Pat Turner, chief executive of the National Aboriginal Community Controlled Health Organisation and a member of the advisory group on the Voice for Indigenous Australians, warned the National Press Club the proposal was "doomed to fail" unless serious shortcomings were addressed.
She said a compelling case for a shift from a voice to parliament to a voice to government had not been made, and the change had caused considerable division within the Aboriginal and Torres Strait Islander community.
What was now unfolding was a "convoluted and flawed process" being steered by government, not by First Nations people.
"The lesson from past failures is that Indigenous people have to be able to set up their own structures and reach decisions in their own time about how they are to be represented," Ms Turner said.
However there was one jurisdiction that had managed to give Indigenous Australians a voice.
"The state or territory that's doing the best is the ACT, in my opinion," Ms Turner said.
"It has got its own elected Aboriginal voice that advises the government on all matters relating to Aboriginal and Torres Strait Islander people. Now, it's a small state, but I think that the elected voice is a standout in the ACT."
The ACT Aboriginal and Torres Strait Islander Elected Body was set up in 2008 to provide direct advice to the ACT government.

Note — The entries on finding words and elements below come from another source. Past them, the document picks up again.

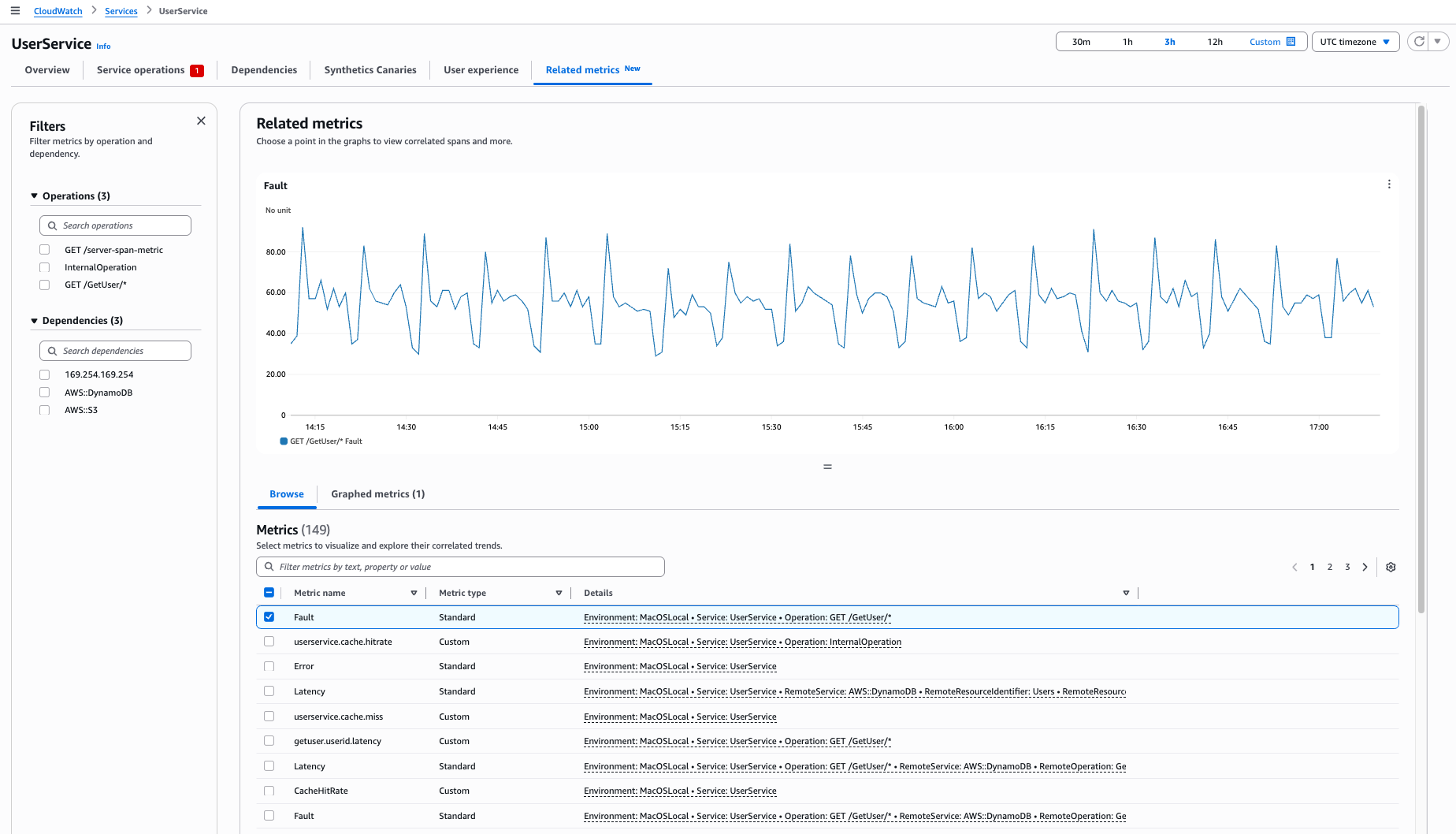Go to next metrics page arrow
Screen dimensions: 1456x834
pyautogui.click(x=1365, y=566)
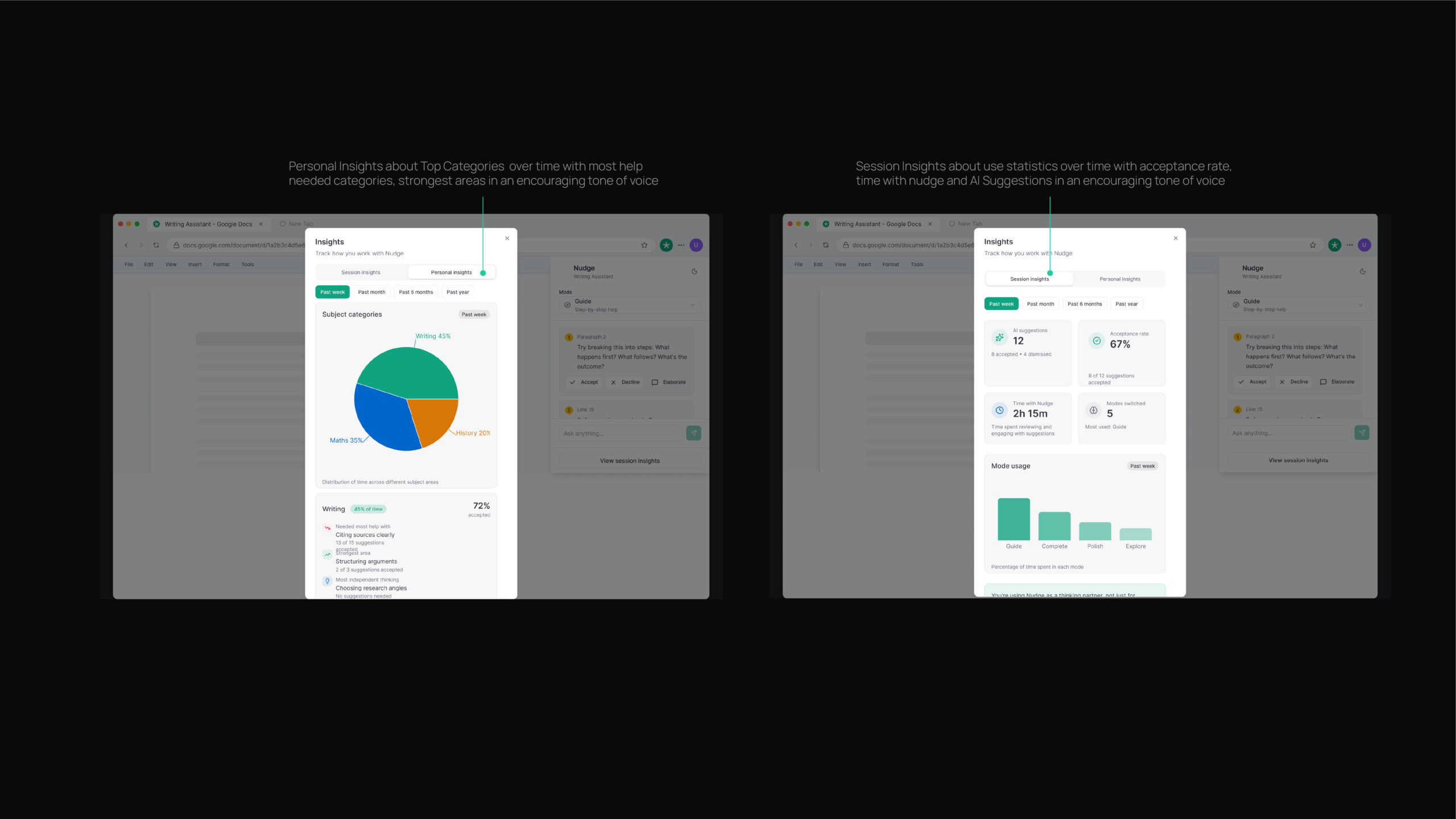Close the Insights dialog showing the pie chart
Viewport: 1456px width, 819px height.
click(507, 238)
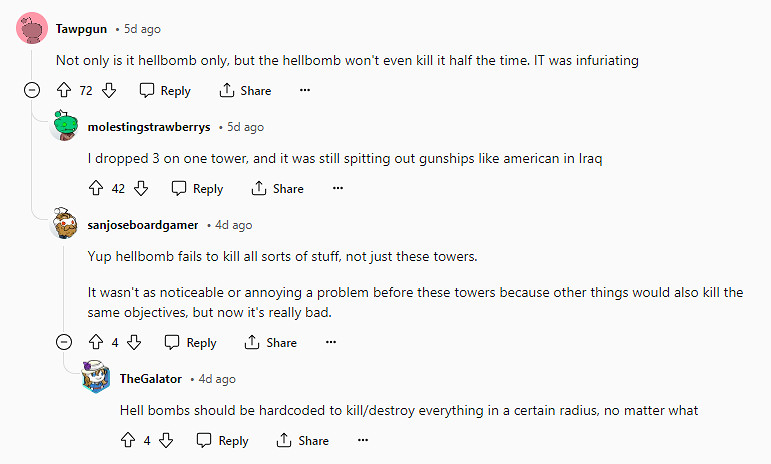Open sanjoseboardgamer's profile link

[143, 225]
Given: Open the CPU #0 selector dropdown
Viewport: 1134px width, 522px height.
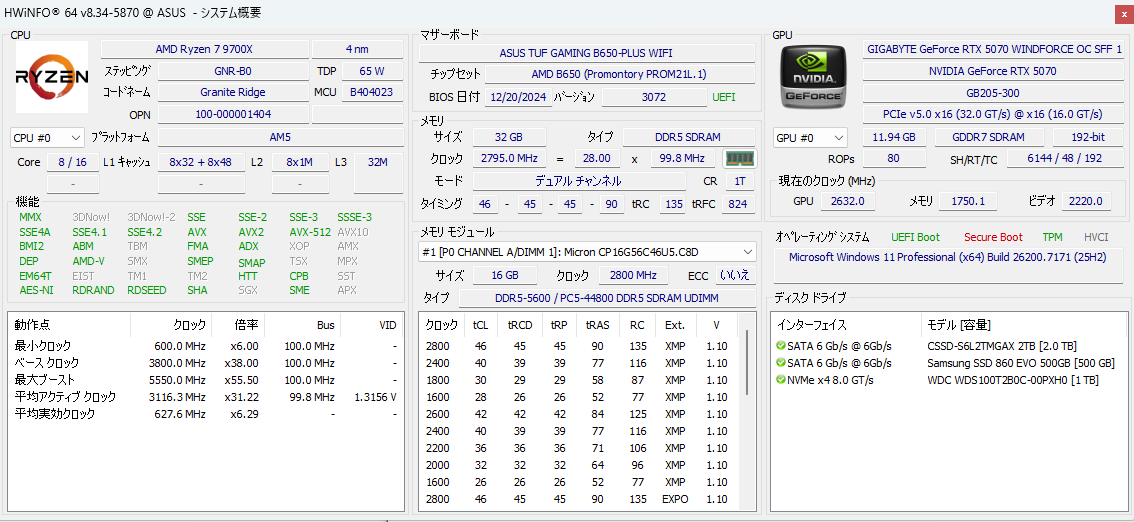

It holds elections every three years and holds annual hearings, where it grills ACT government officials on issues important to the Canberra Aboriginal and Torres Strait Islander communities.
Despite this, the ACT government has drawn criticism over its poor record on Indigenous affairs in the past.
The Productivity Commission's 2020 report on government services found Aboriginal imprisonment in the ACT had grown by 279 per cent between 2009 and 2019, more than any other state. The Labor-Greens coalition has promised a review of over-representation in the system if elected.
The ACT also has one of the highest rates of Indigenous children in state care.